Collected data entries:

- Opening Delimiter -

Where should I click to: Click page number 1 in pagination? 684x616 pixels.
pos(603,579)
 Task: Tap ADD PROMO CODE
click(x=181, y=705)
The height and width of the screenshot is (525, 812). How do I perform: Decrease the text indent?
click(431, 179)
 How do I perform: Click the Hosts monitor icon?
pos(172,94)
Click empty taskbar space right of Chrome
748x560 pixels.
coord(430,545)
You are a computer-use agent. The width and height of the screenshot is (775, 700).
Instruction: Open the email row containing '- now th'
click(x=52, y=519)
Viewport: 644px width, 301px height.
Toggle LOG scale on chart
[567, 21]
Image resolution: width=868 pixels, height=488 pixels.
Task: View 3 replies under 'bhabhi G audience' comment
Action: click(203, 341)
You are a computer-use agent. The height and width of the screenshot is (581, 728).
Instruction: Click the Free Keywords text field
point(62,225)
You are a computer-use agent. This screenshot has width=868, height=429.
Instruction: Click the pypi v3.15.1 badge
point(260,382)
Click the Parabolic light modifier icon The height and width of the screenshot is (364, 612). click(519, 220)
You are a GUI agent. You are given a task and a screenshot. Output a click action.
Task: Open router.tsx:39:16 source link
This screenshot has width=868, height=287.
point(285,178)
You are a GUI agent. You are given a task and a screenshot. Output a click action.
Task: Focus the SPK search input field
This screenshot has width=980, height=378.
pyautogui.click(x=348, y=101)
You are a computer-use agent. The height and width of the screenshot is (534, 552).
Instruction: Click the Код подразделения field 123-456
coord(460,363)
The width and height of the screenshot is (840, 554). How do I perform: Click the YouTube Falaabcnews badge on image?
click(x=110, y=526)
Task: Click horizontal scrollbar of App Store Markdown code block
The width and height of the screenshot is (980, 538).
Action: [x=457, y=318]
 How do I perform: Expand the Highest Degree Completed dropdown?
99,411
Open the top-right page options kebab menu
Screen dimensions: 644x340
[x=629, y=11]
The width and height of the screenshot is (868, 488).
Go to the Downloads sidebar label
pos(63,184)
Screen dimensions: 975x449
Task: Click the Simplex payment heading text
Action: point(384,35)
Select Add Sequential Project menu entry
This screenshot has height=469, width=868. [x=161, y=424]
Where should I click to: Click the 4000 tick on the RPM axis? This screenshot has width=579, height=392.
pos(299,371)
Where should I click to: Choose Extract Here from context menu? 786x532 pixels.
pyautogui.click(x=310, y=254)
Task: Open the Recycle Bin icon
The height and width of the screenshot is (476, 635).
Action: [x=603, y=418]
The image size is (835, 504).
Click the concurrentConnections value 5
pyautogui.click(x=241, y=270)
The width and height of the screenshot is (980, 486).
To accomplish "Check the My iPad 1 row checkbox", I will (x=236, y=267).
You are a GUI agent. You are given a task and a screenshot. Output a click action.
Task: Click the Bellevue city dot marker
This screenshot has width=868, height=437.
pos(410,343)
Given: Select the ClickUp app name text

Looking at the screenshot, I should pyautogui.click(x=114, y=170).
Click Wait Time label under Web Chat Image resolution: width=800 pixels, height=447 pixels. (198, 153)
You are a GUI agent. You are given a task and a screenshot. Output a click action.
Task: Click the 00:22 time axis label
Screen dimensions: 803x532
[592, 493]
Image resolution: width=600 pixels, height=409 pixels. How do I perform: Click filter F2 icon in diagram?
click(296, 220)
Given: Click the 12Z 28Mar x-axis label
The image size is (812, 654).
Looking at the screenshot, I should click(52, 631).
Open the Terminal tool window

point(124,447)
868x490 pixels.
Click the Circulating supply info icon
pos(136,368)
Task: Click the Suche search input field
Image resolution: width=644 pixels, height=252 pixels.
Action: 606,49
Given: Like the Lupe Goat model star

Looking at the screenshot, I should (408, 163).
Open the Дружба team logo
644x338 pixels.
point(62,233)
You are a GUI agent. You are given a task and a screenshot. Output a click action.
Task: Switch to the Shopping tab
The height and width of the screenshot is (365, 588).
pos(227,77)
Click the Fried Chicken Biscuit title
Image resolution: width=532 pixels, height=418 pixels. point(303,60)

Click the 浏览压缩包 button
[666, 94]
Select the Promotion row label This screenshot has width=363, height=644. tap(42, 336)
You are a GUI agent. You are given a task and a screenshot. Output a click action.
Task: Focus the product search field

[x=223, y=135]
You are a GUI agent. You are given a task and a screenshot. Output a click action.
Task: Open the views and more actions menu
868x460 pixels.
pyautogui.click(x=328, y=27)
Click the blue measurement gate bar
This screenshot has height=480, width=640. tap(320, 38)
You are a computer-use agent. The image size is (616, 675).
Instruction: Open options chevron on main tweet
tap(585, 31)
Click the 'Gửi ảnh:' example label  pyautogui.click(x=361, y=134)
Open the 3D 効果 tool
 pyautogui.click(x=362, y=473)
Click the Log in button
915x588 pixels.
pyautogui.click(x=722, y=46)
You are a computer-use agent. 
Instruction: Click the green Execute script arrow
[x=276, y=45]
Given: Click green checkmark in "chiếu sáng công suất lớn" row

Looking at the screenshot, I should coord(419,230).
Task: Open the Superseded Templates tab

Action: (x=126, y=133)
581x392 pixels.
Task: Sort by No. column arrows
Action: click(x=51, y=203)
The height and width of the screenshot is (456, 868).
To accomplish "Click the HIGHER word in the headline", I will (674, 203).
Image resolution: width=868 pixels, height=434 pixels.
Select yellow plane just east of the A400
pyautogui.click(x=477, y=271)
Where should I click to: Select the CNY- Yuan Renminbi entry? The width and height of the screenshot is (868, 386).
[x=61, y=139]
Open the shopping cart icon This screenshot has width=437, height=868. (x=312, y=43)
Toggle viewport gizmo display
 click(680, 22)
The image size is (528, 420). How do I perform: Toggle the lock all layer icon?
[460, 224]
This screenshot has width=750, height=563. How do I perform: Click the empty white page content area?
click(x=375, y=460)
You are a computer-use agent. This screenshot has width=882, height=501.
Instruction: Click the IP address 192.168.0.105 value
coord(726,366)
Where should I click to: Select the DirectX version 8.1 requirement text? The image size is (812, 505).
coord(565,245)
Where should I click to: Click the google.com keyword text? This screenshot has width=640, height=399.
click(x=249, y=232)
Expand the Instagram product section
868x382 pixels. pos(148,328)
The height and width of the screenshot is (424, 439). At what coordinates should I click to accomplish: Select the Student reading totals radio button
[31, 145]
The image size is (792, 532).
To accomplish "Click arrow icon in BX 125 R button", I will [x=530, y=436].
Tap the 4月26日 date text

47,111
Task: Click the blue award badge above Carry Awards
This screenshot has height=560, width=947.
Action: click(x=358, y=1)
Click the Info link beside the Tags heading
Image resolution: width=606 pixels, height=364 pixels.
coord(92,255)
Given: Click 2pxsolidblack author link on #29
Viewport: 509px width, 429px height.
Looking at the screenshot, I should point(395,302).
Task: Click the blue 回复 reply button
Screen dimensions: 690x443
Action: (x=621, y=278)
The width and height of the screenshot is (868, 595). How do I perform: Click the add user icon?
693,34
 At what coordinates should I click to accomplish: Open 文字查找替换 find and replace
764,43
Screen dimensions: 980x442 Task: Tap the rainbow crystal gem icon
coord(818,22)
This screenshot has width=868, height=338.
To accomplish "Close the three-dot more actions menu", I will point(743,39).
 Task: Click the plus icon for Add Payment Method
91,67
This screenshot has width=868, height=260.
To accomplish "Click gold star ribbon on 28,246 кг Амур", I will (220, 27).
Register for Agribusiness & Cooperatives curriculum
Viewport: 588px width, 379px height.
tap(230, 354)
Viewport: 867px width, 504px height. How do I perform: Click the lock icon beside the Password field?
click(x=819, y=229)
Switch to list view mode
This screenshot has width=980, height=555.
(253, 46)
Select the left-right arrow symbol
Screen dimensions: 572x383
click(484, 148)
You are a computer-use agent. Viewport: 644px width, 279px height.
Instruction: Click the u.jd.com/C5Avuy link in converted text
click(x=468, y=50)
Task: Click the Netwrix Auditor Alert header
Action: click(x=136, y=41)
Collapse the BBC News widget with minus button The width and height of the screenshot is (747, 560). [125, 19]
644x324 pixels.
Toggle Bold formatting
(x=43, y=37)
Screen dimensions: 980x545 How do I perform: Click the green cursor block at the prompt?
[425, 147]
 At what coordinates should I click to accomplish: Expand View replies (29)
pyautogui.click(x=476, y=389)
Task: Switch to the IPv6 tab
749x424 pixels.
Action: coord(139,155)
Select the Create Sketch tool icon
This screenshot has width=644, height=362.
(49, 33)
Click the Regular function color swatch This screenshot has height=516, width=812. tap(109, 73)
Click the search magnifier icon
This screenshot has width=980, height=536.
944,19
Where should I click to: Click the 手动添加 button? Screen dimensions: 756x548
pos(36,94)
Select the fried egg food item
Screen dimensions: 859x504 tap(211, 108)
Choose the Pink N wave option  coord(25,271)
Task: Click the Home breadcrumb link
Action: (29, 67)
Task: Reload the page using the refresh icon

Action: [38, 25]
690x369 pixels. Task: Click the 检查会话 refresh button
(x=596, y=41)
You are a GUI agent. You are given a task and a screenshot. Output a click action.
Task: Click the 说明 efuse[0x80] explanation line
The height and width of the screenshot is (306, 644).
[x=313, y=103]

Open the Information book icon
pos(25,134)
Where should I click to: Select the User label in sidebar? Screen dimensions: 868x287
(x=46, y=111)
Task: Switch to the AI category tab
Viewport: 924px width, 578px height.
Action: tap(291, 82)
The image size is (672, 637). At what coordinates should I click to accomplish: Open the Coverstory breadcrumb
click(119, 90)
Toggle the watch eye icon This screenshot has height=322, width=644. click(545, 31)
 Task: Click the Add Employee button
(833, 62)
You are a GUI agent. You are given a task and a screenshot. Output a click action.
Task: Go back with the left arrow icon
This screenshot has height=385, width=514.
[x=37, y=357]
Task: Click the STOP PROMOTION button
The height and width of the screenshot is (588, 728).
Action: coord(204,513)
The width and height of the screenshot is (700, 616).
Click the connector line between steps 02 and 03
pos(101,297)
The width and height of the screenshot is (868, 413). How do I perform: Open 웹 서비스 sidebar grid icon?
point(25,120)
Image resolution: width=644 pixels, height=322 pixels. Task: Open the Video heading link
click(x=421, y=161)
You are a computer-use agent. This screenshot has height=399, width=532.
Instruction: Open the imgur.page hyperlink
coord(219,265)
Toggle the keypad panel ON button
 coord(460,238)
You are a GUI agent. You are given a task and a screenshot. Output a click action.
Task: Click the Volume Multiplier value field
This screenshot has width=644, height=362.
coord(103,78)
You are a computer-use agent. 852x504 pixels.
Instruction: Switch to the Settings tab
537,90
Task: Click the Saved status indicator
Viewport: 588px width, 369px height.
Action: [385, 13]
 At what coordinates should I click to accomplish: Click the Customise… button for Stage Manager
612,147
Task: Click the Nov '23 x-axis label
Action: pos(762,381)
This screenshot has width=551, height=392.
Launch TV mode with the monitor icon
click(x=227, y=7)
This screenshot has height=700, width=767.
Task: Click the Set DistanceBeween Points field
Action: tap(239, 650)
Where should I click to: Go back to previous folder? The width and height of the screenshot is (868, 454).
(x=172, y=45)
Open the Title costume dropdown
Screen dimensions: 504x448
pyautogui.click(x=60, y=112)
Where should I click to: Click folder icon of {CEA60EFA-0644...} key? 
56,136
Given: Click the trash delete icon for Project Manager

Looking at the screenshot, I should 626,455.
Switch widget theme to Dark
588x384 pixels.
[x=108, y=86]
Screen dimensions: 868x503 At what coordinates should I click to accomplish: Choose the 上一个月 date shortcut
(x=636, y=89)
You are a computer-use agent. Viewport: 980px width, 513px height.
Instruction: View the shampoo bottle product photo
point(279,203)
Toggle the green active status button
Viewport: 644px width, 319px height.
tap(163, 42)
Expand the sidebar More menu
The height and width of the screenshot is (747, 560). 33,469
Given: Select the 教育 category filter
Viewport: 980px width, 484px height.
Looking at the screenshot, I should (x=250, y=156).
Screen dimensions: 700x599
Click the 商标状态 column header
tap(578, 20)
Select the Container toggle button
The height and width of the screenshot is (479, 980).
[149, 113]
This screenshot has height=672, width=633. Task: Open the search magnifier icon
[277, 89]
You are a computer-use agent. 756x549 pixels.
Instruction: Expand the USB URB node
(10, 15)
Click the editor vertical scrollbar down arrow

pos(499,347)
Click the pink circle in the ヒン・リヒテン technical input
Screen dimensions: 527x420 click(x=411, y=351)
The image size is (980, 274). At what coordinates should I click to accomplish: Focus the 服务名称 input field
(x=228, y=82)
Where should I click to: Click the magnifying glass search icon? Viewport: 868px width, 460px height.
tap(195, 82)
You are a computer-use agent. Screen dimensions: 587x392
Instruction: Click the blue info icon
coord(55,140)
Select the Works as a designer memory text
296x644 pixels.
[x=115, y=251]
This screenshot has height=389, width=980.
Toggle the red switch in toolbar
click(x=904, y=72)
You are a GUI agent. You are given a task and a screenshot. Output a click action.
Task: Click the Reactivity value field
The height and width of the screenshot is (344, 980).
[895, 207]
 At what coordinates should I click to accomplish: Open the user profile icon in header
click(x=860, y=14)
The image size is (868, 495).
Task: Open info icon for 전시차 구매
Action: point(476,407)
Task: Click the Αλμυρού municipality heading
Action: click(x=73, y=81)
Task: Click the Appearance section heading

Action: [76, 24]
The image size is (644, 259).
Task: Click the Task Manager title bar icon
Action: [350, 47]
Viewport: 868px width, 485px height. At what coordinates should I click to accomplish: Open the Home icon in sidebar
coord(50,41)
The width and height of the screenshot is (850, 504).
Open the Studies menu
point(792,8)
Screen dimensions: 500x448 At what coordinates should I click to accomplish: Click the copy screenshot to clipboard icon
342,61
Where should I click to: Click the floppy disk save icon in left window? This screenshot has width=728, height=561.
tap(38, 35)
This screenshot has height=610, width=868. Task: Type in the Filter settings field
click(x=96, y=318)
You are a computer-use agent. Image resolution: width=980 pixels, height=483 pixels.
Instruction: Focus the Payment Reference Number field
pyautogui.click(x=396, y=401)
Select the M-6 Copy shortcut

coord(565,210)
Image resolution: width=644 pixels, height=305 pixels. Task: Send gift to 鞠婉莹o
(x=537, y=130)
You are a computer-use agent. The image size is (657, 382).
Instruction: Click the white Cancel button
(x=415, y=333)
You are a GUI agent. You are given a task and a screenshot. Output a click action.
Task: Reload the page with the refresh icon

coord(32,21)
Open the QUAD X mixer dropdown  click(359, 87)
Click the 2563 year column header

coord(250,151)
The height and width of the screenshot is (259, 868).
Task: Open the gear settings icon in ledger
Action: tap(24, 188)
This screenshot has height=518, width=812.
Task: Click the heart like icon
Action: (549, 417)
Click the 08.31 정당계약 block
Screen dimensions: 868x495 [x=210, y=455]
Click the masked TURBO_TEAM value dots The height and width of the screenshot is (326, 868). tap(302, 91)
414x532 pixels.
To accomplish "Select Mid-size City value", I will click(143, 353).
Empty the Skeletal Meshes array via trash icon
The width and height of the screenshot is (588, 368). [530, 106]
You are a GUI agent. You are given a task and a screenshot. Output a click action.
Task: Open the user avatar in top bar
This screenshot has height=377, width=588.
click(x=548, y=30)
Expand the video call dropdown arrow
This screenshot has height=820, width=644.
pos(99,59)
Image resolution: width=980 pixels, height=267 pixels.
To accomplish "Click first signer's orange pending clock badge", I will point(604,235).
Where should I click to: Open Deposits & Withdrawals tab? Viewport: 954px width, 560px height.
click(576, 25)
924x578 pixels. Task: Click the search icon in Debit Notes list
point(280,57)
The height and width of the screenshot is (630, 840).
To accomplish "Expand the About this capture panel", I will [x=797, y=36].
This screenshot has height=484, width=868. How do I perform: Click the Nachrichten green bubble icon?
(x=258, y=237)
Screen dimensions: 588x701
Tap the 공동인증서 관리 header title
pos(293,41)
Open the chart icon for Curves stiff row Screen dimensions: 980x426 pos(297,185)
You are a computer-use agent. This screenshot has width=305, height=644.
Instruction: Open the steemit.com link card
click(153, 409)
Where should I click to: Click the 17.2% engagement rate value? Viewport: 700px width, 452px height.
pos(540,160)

- Closing Delimiter -

_How to complete this task:_
Each line in the data that holds the string "status" should be found and copied.

_Solution below:_
Task: Click the Saved status indicator
Toggle the green active status button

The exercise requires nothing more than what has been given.